Nunca hubiera imaginado que la cara de un antiguo presidente plasmada en una vieja moneda dictaría mi destino: días increíbles, arrastrado por la corriente de un río cual Huckelberry Finn del siglo XXI, de viaje en busca del mítico Amazonas. Y es que está muy bien planear un viaje y es muy bonita la comodidad, pero hay veces, ¿qué os diría yo?, hay veces que las circunstancias te instan a tirar una moneda al aire, a confiar en la suerte y lo que tenga que ser será…

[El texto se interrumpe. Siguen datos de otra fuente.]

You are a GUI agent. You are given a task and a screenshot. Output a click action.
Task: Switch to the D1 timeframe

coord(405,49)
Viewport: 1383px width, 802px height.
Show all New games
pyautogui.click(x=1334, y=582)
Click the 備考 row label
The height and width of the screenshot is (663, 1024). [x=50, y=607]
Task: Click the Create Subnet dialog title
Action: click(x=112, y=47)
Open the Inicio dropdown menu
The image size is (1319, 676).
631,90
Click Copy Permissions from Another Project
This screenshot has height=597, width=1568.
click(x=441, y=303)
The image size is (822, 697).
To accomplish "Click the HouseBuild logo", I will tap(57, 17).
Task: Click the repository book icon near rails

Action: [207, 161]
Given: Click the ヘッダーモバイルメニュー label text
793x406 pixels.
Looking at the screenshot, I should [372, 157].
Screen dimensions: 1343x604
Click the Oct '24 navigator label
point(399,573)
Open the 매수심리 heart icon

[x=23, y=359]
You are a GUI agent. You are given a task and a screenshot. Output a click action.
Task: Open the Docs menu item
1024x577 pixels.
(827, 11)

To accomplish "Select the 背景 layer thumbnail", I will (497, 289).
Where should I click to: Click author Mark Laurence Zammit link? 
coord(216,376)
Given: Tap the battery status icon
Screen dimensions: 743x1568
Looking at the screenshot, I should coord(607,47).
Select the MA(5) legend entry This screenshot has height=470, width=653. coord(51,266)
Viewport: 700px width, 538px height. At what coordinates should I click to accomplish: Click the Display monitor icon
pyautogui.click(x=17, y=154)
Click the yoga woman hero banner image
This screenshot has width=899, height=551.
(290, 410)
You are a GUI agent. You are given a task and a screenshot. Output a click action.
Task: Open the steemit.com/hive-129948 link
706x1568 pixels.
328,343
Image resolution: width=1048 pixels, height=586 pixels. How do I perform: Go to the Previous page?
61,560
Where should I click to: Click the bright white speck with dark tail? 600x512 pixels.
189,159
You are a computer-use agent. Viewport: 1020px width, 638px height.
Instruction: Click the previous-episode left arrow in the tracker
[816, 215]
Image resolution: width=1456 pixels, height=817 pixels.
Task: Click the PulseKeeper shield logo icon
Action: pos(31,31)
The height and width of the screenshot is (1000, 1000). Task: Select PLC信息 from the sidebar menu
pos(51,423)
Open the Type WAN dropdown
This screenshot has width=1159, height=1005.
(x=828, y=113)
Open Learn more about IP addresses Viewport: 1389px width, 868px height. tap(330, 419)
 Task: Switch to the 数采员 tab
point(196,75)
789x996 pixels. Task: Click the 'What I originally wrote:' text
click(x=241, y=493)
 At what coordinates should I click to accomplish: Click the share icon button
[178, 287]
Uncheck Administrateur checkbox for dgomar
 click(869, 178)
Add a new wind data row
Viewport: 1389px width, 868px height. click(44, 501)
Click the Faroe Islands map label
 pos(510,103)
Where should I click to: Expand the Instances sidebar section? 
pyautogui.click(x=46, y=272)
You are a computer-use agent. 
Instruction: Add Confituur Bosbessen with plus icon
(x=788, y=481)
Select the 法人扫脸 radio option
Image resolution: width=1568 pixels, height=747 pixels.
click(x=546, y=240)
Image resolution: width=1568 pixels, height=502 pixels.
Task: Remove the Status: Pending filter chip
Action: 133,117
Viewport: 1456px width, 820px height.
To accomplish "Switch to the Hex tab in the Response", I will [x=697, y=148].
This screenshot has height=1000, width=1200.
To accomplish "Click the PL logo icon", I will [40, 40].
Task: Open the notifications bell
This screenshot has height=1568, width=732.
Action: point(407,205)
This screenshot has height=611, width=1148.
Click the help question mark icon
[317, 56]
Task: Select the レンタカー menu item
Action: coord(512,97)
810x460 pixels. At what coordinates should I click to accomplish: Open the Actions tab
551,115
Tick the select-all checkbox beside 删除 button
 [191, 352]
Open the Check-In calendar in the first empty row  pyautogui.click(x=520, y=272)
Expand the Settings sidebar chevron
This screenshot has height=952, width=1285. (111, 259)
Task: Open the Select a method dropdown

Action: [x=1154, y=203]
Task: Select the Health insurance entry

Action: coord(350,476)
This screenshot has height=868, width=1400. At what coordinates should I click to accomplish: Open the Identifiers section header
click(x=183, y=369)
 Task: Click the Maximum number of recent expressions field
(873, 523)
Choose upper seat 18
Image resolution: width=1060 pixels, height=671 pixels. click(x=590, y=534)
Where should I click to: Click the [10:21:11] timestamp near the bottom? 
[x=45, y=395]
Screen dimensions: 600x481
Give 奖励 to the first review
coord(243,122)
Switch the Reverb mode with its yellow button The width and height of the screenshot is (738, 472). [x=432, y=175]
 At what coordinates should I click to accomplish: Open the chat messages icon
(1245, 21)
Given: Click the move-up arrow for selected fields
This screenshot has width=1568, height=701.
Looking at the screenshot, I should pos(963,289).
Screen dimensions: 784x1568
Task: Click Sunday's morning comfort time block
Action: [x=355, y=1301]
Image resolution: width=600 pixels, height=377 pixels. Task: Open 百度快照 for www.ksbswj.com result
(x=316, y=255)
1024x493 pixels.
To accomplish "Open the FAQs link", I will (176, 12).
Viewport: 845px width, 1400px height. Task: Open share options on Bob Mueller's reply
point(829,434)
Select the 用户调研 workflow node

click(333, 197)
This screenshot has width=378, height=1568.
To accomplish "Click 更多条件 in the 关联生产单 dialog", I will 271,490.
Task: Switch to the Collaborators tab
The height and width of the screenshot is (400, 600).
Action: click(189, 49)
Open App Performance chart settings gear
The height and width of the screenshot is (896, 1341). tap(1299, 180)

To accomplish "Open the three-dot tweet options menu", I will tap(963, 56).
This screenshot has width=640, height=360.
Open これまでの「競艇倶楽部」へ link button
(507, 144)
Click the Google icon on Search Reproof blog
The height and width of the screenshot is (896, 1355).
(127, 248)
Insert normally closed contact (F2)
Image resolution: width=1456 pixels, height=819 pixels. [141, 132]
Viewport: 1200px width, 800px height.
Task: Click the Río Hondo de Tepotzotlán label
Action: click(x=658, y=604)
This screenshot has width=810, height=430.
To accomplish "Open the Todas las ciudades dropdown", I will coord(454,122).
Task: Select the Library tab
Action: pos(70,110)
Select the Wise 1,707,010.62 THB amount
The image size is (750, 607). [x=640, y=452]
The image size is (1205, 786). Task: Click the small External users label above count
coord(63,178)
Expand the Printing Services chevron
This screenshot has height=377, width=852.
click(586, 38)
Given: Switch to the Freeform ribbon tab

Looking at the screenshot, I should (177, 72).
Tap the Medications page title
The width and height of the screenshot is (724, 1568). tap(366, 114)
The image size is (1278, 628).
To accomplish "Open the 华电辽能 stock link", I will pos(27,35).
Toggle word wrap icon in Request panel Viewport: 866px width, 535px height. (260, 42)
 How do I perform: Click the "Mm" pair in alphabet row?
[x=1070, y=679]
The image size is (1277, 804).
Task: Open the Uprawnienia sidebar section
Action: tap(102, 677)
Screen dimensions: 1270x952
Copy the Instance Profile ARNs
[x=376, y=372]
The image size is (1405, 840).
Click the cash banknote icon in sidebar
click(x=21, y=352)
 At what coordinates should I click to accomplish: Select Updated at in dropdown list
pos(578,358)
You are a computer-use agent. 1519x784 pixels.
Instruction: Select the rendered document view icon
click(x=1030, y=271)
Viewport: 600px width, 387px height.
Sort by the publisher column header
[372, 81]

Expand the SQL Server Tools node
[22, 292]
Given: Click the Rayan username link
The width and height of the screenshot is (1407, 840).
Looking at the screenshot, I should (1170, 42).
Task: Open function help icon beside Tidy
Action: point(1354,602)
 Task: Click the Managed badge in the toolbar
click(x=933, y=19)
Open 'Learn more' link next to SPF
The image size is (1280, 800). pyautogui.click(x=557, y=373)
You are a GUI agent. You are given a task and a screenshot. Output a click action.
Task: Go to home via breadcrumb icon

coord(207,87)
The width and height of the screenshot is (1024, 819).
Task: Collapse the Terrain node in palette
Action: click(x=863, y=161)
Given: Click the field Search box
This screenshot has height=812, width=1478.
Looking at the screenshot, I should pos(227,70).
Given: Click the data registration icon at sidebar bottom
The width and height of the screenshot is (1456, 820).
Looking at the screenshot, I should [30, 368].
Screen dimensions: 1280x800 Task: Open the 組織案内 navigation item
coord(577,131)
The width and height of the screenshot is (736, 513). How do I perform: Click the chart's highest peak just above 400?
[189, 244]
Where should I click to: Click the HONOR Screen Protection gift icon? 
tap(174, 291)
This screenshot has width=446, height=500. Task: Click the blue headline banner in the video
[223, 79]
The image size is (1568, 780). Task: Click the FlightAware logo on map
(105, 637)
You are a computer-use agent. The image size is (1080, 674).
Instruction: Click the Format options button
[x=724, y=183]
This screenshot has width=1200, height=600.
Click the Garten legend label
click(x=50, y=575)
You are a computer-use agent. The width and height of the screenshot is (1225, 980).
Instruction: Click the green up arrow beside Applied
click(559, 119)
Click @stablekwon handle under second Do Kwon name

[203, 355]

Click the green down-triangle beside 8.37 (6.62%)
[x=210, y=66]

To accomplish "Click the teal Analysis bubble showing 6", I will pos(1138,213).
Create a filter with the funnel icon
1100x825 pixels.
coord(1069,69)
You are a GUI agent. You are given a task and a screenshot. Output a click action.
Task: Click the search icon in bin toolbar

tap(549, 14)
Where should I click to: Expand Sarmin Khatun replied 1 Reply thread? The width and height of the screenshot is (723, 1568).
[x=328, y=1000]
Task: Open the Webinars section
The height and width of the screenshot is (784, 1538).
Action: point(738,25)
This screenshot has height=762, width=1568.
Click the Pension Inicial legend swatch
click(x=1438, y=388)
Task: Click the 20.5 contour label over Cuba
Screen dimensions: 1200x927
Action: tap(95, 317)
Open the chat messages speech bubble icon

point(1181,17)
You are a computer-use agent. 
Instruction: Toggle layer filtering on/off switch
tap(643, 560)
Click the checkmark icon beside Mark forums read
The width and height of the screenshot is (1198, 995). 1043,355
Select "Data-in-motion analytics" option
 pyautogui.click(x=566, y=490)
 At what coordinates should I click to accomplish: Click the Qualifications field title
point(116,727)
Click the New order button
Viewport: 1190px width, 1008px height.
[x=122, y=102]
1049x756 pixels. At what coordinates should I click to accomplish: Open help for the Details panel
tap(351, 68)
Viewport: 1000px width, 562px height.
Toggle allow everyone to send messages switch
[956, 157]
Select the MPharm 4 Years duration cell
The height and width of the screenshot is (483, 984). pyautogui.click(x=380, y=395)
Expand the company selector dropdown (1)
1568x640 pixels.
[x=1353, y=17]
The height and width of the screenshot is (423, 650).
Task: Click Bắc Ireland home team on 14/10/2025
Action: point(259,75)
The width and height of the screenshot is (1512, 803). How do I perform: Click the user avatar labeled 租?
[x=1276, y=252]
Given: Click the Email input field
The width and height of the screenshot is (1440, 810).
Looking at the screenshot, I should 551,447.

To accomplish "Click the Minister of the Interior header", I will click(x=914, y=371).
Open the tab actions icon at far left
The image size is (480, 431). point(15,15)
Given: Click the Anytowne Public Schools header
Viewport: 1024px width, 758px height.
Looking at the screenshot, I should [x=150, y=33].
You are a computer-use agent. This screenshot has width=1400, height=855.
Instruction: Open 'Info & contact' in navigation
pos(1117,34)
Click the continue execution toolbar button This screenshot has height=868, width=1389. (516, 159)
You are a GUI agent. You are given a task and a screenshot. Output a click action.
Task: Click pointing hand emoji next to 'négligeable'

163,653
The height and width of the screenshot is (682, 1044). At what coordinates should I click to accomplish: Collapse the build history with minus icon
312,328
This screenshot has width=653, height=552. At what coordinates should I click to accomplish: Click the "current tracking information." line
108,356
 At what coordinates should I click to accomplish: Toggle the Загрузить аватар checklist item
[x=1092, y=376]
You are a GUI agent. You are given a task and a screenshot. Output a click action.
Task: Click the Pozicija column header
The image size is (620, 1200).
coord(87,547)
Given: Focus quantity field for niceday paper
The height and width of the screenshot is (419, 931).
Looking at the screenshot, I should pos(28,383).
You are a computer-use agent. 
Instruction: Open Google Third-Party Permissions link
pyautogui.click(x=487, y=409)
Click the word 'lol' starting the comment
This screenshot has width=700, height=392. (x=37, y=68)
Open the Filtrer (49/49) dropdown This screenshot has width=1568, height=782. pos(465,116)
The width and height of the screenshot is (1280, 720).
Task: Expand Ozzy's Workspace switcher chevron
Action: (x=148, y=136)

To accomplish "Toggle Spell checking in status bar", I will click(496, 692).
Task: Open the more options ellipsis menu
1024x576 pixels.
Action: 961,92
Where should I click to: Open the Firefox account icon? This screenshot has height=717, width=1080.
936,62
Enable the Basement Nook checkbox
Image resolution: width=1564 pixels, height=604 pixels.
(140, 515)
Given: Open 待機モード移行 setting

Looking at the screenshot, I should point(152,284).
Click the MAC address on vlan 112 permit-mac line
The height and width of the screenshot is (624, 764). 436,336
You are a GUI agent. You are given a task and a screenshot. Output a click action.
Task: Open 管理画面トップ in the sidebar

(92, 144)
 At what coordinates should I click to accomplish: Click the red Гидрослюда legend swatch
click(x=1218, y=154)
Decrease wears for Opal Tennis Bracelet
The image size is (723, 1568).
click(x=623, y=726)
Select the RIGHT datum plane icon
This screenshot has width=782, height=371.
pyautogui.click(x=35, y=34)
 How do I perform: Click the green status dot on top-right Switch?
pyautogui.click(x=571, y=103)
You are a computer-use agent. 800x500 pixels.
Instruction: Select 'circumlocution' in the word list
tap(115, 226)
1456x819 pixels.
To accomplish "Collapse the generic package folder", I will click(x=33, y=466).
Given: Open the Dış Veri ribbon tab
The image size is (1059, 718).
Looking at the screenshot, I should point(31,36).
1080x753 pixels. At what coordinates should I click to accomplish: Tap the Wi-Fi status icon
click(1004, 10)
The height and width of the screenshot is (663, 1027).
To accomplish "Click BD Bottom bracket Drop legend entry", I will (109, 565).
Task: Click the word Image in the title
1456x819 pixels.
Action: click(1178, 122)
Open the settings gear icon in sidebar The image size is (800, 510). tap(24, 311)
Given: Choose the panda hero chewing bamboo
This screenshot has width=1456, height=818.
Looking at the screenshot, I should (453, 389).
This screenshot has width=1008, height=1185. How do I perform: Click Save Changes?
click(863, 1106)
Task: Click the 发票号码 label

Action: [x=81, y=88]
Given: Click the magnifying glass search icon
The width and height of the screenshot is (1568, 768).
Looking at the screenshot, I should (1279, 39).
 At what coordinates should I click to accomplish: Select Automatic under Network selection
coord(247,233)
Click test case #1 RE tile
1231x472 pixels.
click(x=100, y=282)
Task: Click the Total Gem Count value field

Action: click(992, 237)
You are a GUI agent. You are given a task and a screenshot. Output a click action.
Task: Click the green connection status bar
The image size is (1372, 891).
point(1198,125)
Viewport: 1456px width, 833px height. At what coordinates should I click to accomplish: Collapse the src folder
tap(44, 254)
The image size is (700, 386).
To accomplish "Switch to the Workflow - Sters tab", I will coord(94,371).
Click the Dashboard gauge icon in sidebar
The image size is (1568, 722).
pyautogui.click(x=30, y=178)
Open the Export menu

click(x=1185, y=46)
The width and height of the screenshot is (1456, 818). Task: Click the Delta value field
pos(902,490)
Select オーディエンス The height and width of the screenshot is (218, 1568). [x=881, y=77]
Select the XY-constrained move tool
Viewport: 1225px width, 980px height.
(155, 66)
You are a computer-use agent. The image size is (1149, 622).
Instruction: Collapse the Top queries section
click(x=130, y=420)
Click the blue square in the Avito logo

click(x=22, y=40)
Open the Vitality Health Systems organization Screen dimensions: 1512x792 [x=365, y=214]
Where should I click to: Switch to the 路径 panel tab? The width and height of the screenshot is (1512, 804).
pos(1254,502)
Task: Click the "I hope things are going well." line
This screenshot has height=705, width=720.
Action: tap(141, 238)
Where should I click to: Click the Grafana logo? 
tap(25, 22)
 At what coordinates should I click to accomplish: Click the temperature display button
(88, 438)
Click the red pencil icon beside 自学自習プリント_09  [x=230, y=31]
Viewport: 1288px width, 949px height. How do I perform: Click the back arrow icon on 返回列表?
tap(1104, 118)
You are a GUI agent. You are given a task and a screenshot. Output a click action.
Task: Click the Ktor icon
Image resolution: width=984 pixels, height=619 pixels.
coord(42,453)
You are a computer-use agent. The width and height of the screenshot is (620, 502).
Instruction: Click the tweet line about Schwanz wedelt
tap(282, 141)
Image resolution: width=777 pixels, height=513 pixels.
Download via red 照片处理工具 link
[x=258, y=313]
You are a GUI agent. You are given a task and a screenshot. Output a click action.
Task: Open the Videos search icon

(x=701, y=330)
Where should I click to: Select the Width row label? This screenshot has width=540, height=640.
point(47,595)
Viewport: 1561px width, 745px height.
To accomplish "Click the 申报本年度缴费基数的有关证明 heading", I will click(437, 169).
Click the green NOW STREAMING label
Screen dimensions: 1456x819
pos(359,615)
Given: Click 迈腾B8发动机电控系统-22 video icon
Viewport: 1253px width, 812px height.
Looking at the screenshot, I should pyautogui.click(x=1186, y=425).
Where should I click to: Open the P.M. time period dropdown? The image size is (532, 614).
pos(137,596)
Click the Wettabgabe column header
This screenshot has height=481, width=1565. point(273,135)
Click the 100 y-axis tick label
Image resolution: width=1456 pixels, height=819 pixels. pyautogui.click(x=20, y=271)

04:00 a.m.: Puerto Francisco de Orellana, en Ecuador

La moneda cayó y la cara de George Washington (el dólar es la moneda de curso legal en Ecuador) me instaba a hacer las maletas cuanto antes, pues el último bus hacia la selva salía en menos de dos horas. Llevaba los tres días anteriores en Quito, impresionante capital Patrimonio Cultural de la Humanidad, pensando cuáles serían mis siguientes pasos y dudando si cruzar a Colombia por la frontera sur y visitar Ipiales y su impresionante Santuario de las Lajas, del que me habían hablado maravillas, u optar por los paisajes selváticos del este, de los que me había enamorado ya antes en el norte de Bolivia.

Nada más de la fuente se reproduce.